VERZOEK A >> Neem alstublieft alle rijen woordelijk over, vanaf de regel met "This screenshot has height=771, width=1361." tot en met het einde van de rijen, en laat de afbeeldingen daarbij weg.

TEKSTFRAGMENT >>
- - -

Uitspraak 200504673/1


Volledige tekst

200504673/1.
Datum uitspraak: 17 mei 2006

AFDELING
BESTUURSRECHTSPRAAK

Uitspraak op het hoger beroep van:

[appellant], wonend te [woonplaats],

tegen de uitspraak in zaak nos. Awb 05/250 en 05/855 van de voorzieningenrechter van de rechtbank 's-Hertogenbosch van 8 april 2005 in het geding tussen:

appellant

en

het college van burgemeester en wethouders van Helmond.

1. Procesverloop

Bij besluit van 27 juli 2004 heeft het college van burgemeester en wethouders van Helmond (hierna: het college) appellant, onder aanzegging van een dwangsom, aangeschreven vóór 15 september 2004 de verkoop van eigen geteelde perkplanten en andere producten, zoals bloempotten, metalen sierwerken voor het plaatsen van planten en potgrond aan particulieren op het perceel [locatie] te [plaats] blijvend te beëindigen.

Bij besluit van 30 november 2004 heeft het college het daartegen gemaakte bezwaar ongegrond verklaard.

Bij uitspraak van 8 april 2005, verzonden op 15 april 2005, heeft de voorzieningenrechter van de rechtbank 's-Hertogenbosch (hierna: de voorzieningenrechter), voor zover hier van belang, het daartegen ingestelde beroep ongegrond verklaard. Deze uitspraak is aangehecht.

- - -

AANGELEVERD MATERIAAL >>
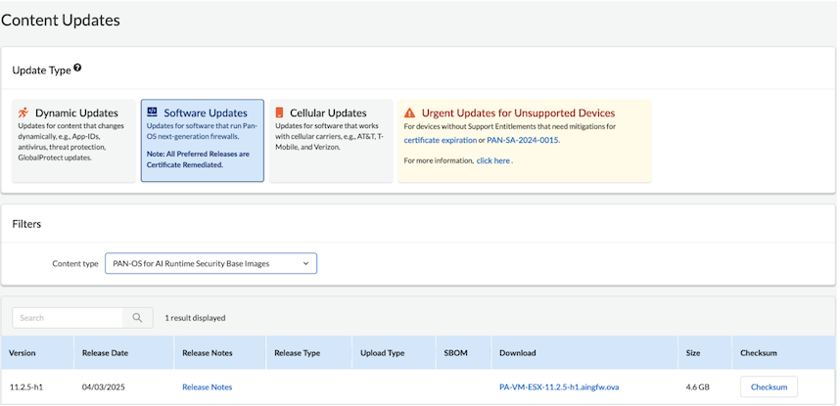Select the Cellular Updates card
The width and height of the screenshot is (840, 406).
[x=330, y=140]
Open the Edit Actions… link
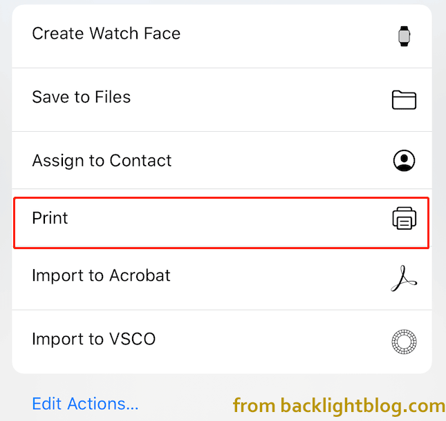446x421 pixels. coord(85,403)

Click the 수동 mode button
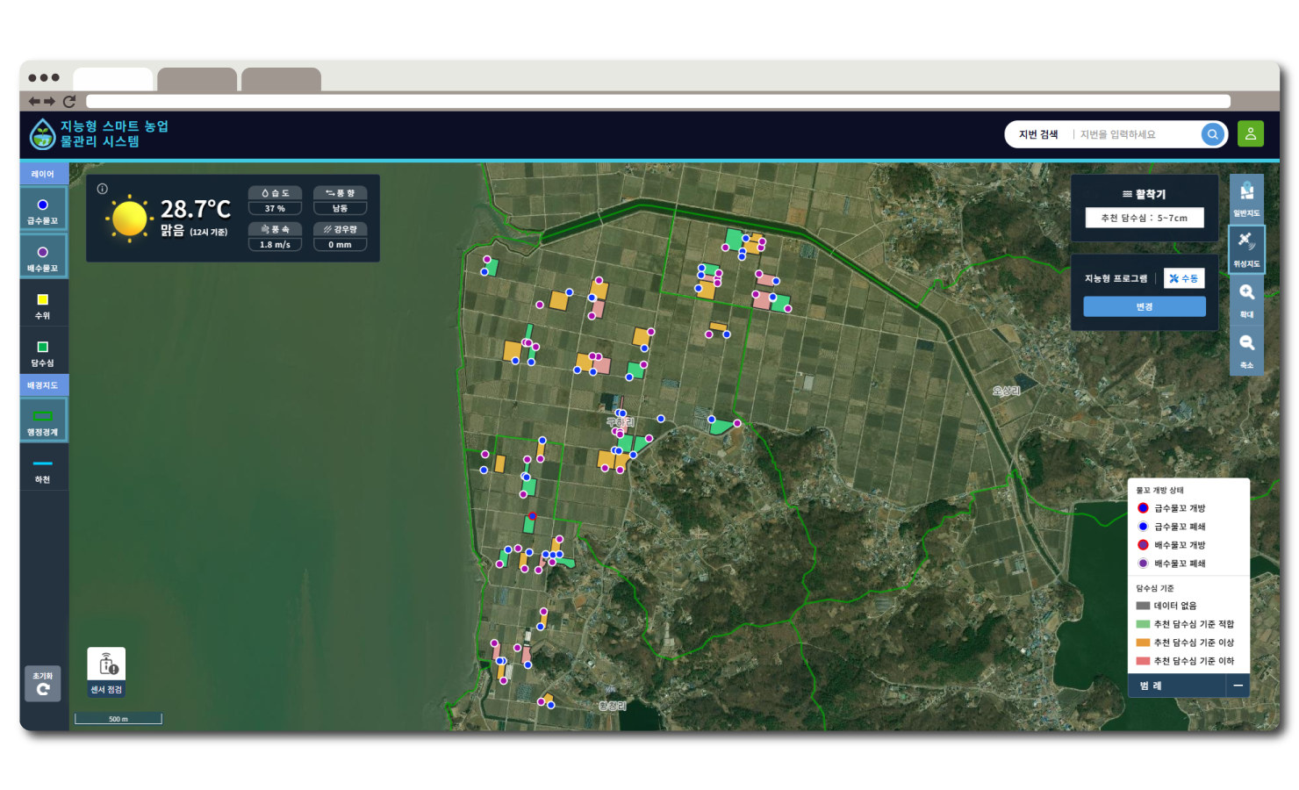1184,278
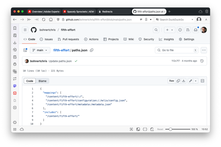Open pull requests icon in header
Image resolution: width=221 pixels, height=147 pixels.
point(188,30)
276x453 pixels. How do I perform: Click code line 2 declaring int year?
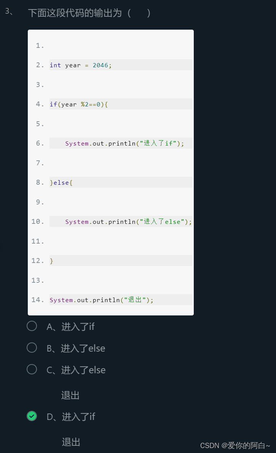[80, 65]
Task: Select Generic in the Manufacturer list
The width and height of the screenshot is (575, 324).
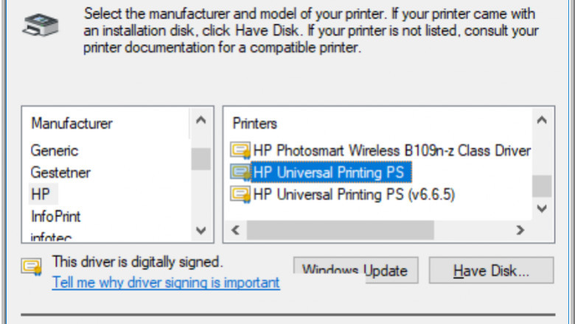Action: pyautogui.click(x=55, y=150)
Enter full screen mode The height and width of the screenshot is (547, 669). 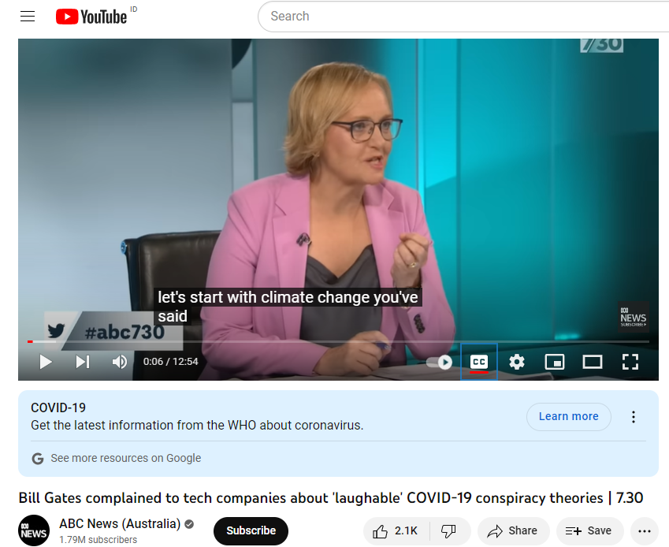pos(630,363)
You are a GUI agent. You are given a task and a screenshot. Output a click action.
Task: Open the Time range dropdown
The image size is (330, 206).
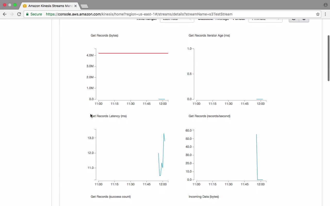pos(177,20)
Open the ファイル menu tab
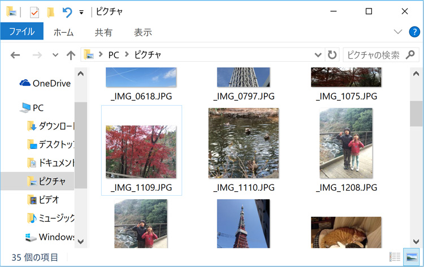Image resolution: width=424 pixels, height=267 pixels. 21,32
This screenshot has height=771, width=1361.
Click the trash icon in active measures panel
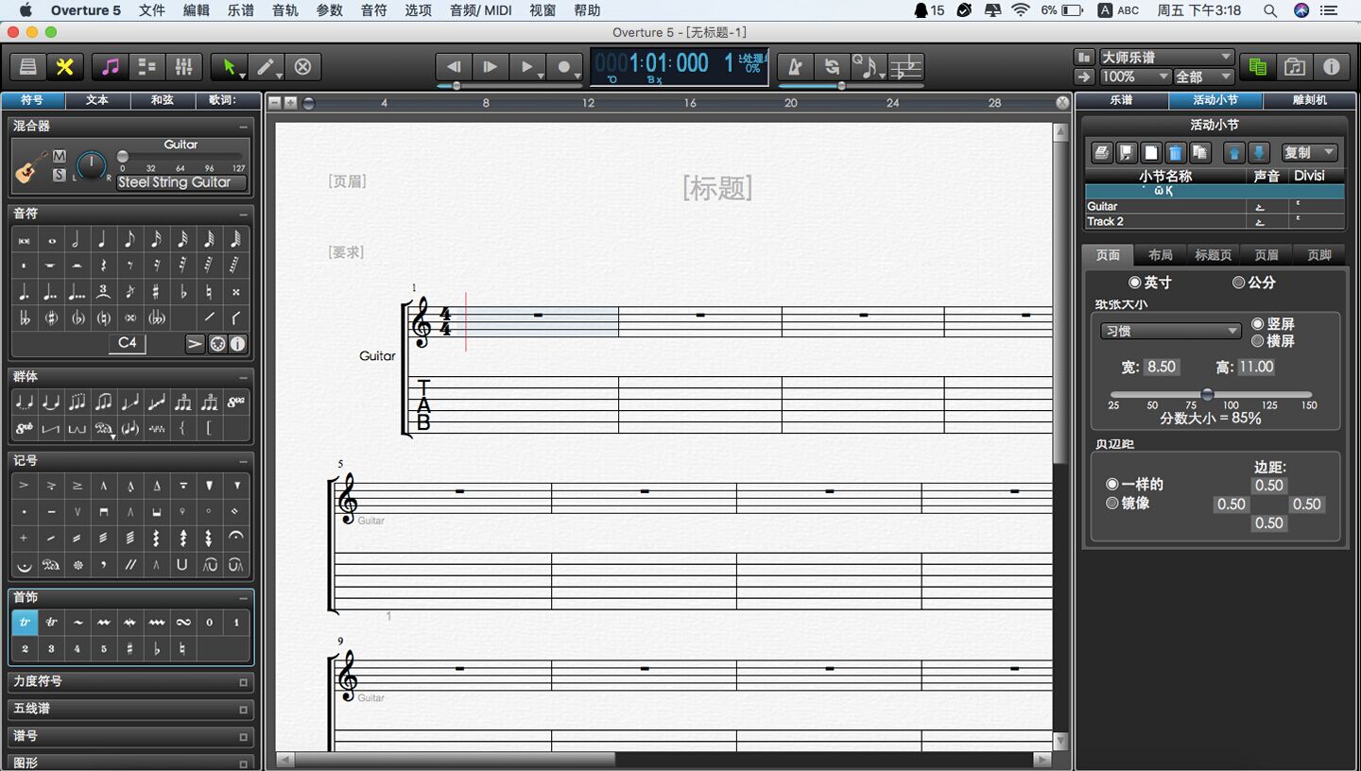(x=1175, y=153)
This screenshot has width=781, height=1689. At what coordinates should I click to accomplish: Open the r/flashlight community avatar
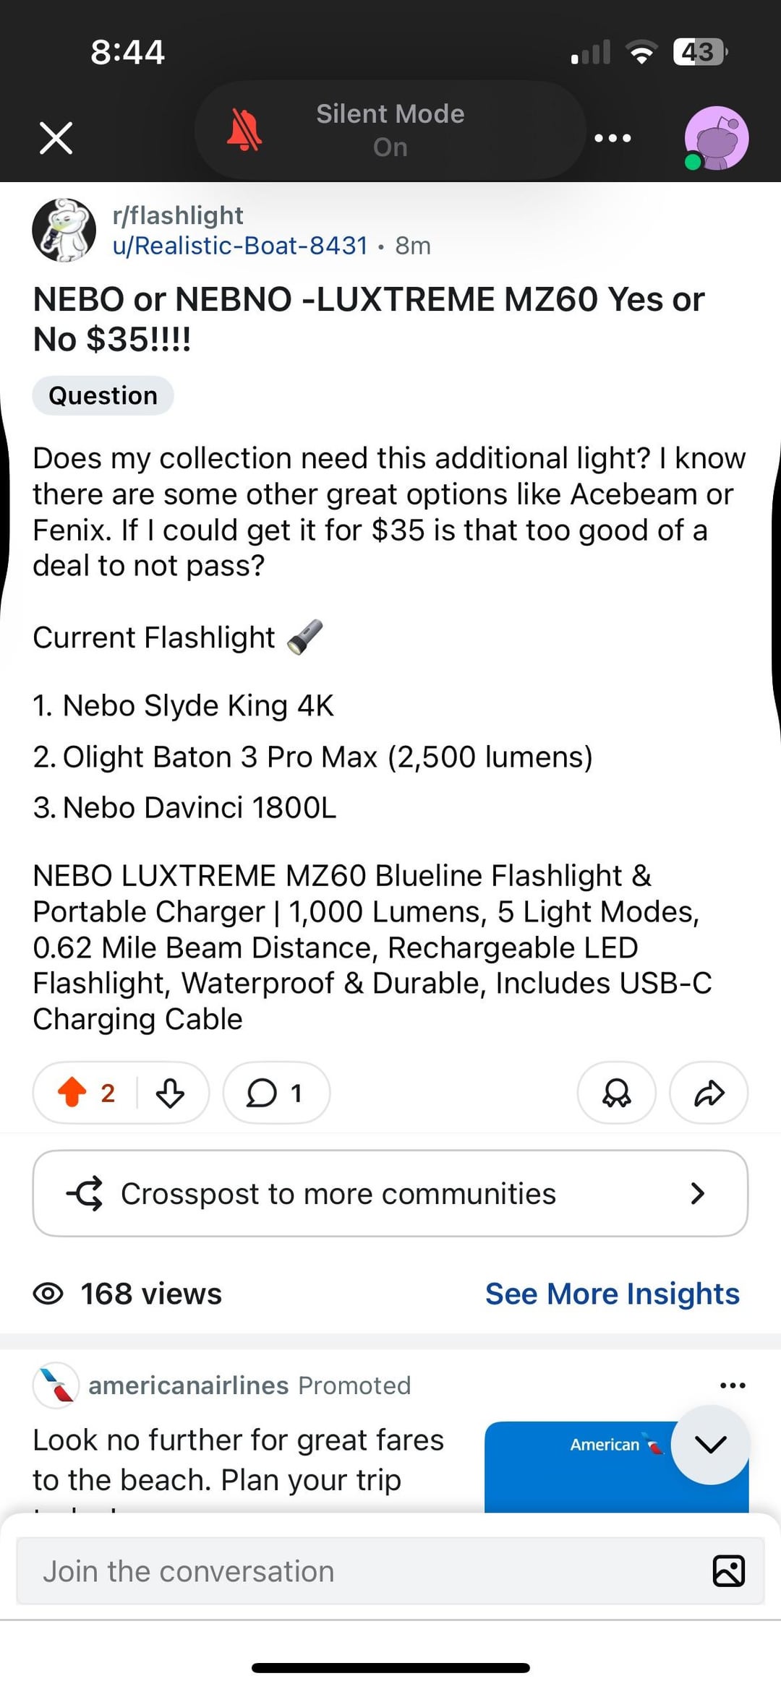click(64, 230)
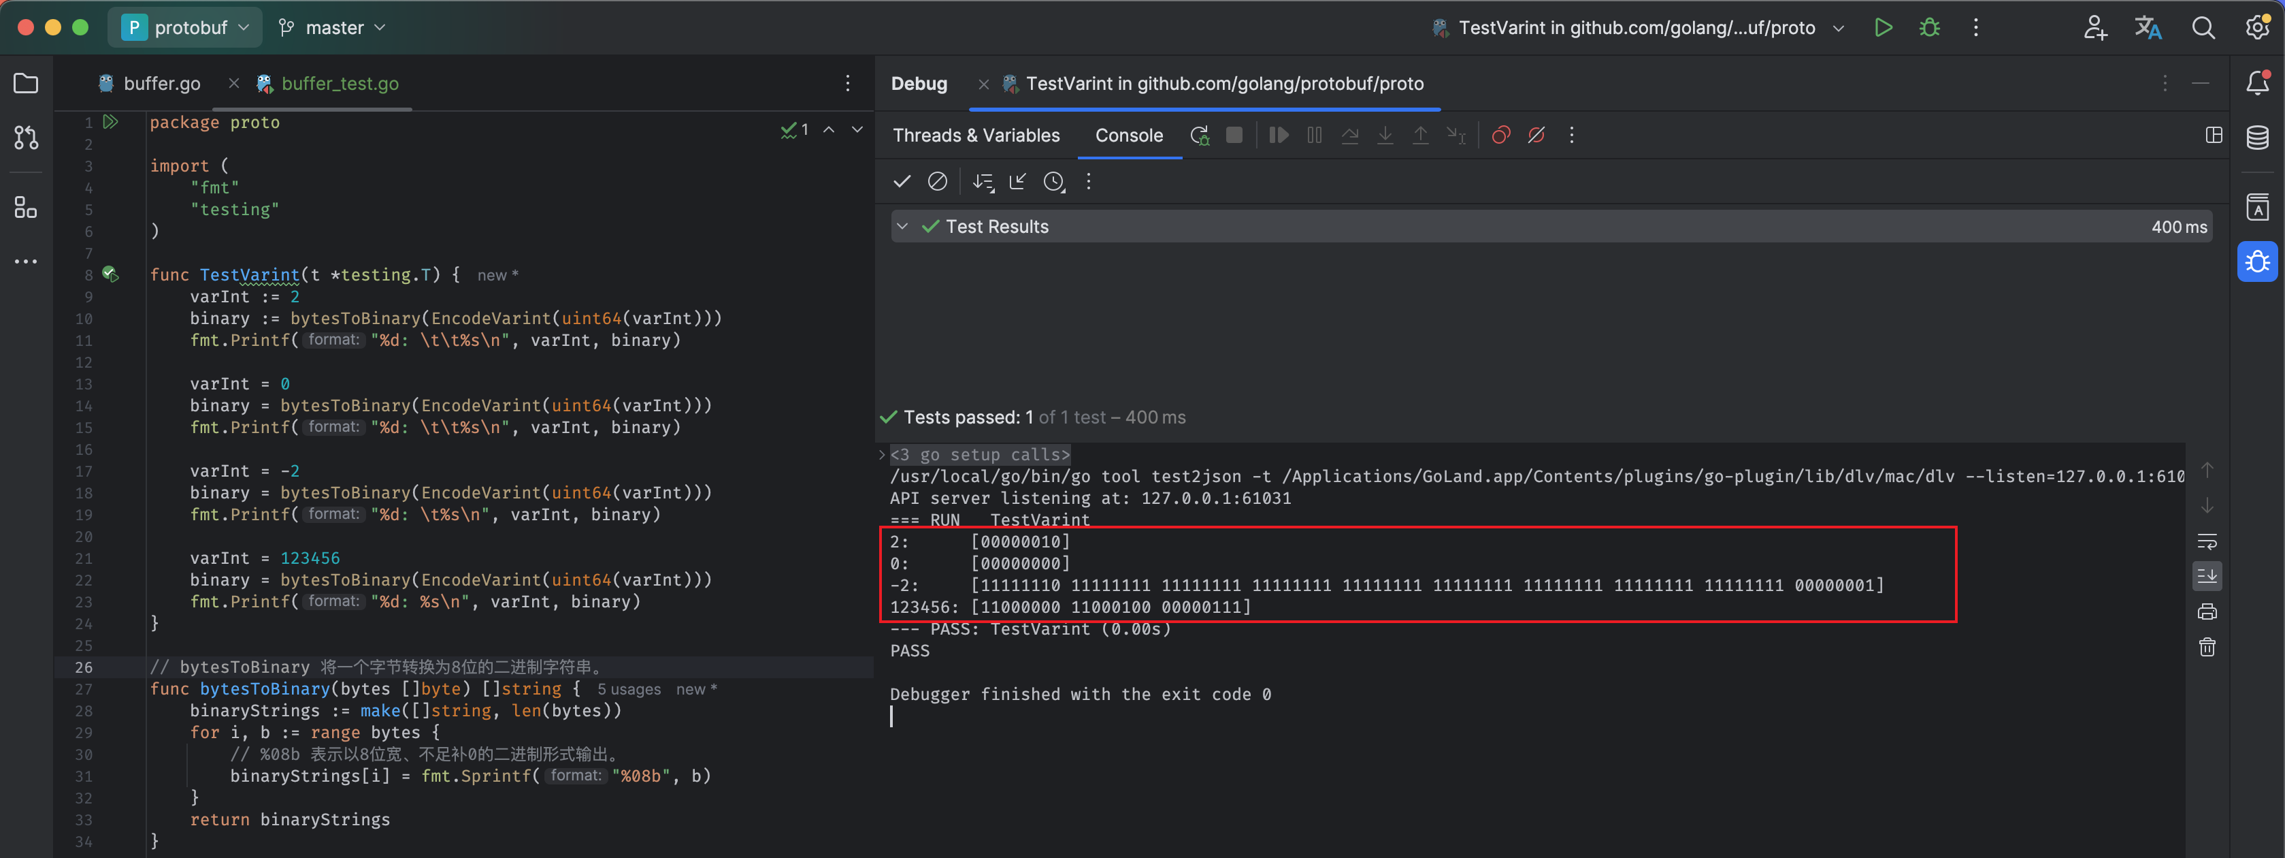The height and width of the screenshot is (858, 2285).
Task: Open the test history clock icon
Action: (x=1054, y=182)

- - -

VERZOEK B >> Vat de uitspraak hierboven samen in drie zinnen.

UITWERKING OPDRACHT A >>
This screenshot has height=771, width=1361.
Click the trash icon in active measures panel
(x=1175, y=153)
This screenshot has width=781, height=1689. At what coordinates should I click to accomplish: Open the r/flashlight community avatar
click(64, 230)
The height and width of the screenshot is (858, 2285).
Task: Open the test history clock icon
Action: (x=1054, y=182)

UITWERKING OPDRACHT B >> Deze uitspraak van 17 mei 2006 van de Afdeling bestuursrechtspraak gaat over het hoger beroep van appellant tegen een uitspraak van de voorzieningenrechter van de rechtbank 's-Hertogenbosch van 8 april 2005, in een geding met het college van burgemeester en wethouders van Helmond. Bij besluit van 27 juli 2004 had het college appellant onder aanzegging van een dwangsom aangeschreven om vóór 15 september 2004 de verkoop van eigen geteelde perkplanten en andere producten aan particulieren op het perceel blijvend te beëindigen. Het college verklaarde het bezwaar daartegen op 30 november 2004 ongegrond, en de voorzieningenrechter verklaarde het daartegen ingestelde beroep op 8 april 2005 eveneens ongegrond.